More vaccines to prevent cancer may also be developed. The decades-old hepatitis B vaccine protects against liver cancer, and the HPV vaccine, introduced in 2006, protects against cervical cancer.
In Philadelphia, Dr. Susan Domchek, director of Penn Medicine’s Vassar Center, is recruiting 28 healthy people with BRCA mutations for vaccine testing. These mutations increase the risk of breast and ovarian cancer. The idea is to kill the very early abnormal cells before they cause problems. She likens it to regularly weeding a garden or erasing a whiteboard.
Some are developing vaccines to prevent cancer in people with precancerous lung nodules or other genetic disorders that increase the risk of cancer.
Dr. Steve Lipkin, a medical geneticist at New York’s Weill Cornell School of Medicine, who is leading an effort funded by the National Cancer Institute, said in an effort to reduce cancer deaths, “maybe the next Vaccines are important for the future,” he said. “We dedicate our lives to it.”

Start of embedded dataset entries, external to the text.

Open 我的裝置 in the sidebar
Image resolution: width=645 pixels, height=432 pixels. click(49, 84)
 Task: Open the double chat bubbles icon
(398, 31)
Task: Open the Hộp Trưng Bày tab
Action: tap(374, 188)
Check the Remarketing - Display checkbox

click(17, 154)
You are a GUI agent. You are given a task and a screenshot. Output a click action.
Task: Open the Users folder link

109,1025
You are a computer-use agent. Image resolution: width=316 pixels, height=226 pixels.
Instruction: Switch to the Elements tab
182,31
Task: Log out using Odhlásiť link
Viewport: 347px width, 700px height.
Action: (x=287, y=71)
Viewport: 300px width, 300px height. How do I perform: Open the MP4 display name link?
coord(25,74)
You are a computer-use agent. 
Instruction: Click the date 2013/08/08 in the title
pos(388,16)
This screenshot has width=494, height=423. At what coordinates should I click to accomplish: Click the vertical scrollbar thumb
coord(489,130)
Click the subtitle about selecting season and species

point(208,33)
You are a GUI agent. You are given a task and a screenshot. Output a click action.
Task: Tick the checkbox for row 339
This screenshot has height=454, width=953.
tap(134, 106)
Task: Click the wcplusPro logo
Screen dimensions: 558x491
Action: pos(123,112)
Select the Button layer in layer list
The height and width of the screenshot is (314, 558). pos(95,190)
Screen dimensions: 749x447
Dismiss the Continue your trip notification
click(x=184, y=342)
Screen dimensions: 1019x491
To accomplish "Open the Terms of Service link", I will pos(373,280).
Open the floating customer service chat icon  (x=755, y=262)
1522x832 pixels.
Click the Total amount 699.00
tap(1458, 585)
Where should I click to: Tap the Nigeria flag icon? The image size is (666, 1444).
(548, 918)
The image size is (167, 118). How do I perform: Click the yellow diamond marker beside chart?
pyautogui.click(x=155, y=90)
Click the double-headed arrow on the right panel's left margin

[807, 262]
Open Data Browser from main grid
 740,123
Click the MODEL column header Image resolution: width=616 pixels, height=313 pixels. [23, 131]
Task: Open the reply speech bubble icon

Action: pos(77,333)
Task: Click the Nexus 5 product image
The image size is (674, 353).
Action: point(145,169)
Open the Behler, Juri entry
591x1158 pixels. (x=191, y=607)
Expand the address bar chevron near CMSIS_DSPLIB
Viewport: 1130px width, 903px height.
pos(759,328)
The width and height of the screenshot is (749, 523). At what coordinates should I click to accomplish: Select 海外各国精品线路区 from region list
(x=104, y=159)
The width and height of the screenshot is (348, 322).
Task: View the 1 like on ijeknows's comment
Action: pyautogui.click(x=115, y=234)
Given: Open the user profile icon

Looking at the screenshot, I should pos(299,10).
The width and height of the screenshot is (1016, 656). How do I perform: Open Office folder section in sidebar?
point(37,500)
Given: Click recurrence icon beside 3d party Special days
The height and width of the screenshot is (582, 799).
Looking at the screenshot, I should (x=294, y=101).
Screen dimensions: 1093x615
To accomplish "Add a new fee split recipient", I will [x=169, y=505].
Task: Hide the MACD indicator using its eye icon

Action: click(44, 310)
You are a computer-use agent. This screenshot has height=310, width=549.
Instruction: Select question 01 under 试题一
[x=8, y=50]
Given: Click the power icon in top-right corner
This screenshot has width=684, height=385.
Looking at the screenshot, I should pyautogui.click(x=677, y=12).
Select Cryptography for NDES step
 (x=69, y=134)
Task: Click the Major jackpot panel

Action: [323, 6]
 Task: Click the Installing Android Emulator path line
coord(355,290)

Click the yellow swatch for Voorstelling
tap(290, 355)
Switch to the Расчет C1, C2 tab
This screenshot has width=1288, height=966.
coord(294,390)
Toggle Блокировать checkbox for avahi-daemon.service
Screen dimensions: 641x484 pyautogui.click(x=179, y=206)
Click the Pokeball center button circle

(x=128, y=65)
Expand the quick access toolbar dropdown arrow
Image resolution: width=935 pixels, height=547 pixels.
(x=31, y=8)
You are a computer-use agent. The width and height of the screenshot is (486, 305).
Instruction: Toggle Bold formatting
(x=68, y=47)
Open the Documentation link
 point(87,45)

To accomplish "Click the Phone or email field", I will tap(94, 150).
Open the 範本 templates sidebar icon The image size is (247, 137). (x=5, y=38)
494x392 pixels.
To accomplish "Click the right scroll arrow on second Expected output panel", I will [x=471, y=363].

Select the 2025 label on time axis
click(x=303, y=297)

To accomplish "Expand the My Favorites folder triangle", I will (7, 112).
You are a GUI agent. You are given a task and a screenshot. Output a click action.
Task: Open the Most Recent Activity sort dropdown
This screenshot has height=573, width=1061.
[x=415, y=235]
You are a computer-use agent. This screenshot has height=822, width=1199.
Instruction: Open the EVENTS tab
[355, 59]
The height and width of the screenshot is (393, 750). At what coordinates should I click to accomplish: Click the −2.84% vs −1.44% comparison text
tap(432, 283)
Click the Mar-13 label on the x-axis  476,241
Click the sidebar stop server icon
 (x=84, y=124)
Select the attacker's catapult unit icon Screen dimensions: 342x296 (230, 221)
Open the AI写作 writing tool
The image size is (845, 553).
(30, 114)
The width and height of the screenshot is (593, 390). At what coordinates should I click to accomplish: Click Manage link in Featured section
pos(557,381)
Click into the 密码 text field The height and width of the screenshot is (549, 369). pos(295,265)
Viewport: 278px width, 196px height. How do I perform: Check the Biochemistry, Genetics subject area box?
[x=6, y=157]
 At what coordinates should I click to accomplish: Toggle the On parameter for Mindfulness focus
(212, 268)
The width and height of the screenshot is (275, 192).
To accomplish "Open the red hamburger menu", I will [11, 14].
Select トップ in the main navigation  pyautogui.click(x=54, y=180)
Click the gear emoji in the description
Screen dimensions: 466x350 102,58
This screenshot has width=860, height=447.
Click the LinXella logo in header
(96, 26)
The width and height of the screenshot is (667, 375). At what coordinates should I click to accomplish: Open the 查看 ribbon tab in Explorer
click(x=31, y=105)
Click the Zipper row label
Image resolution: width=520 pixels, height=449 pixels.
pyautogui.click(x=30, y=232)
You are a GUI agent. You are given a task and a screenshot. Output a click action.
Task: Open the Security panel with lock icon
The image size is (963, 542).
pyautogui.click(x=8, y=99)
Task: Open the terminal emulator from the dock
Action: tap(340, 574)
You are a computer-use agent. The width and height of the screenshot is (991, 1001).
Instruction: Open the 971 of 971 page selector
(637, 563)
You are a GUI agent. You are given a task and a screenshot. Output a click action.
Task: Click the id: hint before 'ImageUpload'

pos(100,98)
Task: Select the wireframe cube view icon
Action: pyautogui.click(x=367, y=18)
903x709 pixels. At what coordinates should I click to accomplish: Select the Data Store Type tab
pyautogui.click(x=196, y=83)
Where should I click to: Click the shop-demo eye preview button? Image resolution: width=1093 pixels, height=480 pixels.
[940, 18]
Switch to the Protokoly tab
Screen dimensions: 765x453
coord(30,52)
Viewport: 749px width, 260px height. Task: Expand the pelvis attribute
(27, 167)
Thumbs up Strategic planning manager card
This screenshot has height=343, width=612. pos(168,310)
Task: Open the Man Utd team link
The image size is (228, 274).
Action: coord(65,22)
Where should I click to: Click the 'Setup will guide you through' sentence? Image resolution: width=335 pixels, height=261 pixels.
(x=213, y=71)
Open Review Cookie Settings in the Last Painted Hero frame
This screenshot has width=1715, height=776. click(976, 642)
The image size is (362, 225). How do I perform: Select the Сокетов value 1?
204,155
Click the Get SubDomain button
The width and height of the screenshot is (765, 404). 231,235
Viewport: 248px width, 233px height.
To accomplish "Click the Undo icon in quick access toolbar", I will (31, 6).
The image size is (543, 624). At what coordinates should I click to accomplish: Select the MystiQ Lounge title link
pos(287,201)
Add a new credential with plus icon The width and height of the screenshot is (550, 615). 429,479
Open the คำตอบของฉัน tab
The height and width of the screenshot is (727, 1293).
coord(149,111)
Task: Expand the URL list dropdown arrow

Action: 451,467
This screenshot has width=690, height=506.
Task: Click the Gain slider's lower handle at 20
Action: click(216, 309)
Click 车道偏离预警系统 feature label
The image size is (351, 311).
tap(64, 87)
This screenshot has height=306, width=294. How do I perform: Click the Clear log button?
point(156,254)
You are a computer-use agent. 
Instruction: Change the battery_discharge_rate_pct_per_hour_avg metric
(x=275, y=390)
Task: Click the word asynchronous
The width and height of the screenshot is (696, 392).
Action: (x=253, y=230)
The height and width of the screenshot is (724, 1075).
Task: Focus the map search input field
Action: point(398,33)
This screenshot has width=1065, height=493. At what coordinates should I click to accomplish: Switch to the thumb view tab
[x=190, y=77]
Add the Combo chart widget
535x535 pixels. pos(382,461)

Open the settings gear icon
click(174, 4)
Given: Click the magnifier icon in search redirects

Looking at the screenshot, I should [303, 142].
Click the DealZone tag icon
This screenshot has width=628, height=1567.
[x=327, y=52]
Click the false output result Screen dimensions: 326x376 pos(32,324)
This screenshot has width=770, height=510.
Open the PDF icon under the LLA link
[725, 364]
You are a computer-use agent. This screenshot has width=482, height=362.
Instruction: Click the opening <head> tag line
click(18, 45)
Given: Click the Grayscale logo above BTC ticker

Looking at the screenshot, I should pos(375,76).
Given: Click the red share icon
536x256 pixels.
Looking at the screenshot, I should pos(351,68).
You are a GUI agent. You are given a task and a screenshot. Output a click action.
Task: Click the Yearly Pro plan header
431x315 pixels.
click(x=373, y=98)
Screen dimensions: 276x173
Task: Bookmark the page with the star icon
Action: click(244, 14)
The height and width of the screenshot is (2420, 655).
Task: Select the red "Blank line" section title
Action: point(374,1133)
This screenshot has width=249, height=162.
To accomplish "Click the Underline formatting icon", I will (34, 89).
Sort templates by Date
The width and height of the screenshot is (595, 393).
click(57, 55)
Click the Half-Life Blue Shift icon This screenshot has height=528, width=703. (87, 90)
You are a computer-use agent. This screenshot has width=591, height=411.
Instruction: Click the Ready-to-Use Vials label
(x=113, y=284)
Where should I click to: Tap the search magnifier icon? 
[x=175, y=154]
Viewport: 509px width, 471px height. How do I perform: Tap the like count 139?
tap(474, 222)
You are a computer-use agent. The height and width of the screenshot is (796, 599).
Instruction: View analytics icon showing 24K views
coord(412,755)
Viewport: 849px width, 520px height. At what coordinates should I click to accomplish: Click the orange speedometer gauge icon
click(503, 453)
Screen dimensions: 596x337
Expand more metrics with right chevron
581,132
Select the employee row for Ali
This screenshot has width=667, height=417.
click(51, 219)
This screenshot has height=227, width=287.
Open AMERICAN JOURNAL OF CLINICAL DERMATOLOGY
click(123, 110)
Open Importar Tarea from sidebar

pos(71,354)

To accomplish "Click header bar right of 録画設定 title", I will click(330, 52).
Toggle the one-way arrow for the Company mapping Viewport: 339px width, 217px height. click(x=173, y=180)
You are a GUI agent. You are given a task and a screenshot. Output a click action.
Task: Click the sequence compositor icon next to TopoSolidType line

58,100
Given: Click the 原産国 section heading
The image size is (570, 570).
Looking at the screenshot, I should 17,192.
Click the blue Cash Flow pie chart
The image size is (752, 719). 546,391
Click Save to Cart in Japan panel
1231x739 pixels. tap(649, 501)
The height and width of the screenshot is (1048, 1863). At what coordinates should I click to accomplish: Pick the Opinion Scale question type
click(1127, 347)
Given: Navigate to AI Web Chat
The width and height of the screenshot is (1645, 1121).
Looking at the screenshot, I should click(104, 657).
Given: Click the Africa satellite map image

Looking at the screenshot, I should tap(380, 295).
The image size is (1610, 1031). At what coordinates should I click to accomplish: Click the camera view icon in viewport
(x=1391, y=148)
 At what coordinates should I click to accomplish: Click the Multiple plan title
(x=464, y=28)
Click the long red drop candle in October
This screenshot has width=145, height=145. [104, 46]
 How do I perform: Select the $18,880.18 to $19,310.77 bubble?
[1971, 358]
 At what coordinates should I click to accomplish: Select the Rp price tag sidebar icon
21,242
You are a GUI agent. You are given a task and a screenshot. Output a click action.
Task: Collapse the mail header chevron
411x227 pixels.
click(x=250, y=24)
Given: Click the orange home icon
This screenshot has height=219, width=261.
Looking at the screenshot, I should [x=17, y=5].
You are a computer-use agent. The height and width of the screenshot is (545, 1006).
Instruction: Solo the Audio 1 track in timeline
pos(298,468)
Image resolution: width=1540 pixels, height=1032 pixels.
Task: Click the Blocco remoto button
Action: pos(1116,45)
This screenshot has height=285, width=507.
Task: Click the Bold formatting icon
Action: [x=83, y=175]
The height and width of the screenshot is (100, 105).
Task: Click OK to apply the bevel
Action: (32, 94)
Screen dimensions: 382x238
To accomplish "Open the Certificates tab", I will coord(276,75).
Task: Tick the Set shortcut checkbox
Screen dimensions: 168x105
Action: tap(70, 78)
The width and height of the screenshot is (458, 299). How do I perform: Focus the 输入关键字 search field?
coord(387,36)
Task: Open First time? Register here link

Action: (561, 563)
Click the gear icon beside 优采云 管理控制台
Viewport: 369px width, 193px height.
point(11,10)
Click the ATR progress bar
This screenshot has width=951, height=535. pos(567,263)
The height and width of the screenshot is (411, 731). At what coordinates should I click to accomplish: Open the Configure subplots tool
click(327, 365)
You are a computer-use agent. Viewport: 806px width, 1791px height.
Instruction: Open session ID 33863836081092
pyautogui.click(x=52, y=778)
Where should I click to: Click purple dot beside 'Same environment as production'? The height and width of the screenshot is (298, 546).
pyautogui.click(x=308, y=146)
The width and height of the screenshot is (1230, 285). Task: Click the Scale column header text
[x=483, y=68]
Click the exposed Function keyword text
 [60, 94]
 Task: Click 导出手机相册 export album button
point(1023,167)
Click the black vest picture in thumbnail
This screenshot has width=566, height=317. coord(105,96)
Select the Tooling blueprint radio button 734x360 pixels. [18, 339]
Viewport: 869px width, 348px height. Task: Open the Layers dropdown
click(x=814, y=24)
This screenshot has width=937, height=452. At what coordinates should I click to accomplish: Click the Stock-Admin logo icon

People with the genetic disorder of Lynch syndrome have a 60% to 80% risk of developing cancer in their lifetime. Dr. Eduardo Villar Sanchez, of the MD Anderson Cancer Center in Houston, who is leading two government-funded studies of vaccines for Lynch-associated cancers, said recruiting them to cancer vaccine trials was surprisingly easy. rice field.
“Patients have jumped at this with a surprising degree of positivity,” he says.
Drug companies Moderna and Merck are jointly developing a personalized mRNA vaccine for melanoma patients, with large-scale studies due to begin this year. Vaccines are customized for each patient based on the many mutations within the cancer tissue. Such a personalized vaccine could seek out cancer mutation fingerprints and train the immune system to kill those cells. However, such vaccines will be expensive.
“Basically every vaccine has to be made from scratch. If it wasn’t personalized, we could probably make a vaccine for a few pennies, just like the coronavirus vaccine,” said Dana of Boston. Dr. Patrick Ott of Farber Cancer Institute said.
A vaccine in development in Medicine, Wisconsin is designed to work for many patients, not just one. Screening for early and advanced breast, lung and ovarian cancer is ongoing. Results may come out as early as next year.
Todd Pieper, 56, of the Seattle suburb, is in a trial of a vaccine aimed at shrinking lung cancer tumors. His cancer has spread to his brain, but he hopes to live a long life before his daughter graduates from nursing school next year.
“For me and for others in the future, I have nothing to lose and everything to gain,” Pieper said of her decision to volunteer.
One of the first to receive the ovarian cancer vaccine in a safety study 11 years ago was Jamie Crace of nearby Mercer Island. Crace, who was diagnosed with advanced ovarian cancer at the age of 34, thought he would die young and left his favorite necklace to his best friend. She is now 50. She has no signs of cancer and she still wears the necklace.
She doesn’t know if the vaccine worked, but “but I’m still here,” she said.
The Associated Press’ Health Sciences Division is supported by the Howard Hughes Medical Institute’s Science and Educational Media Group. AP is solely responsible for all content.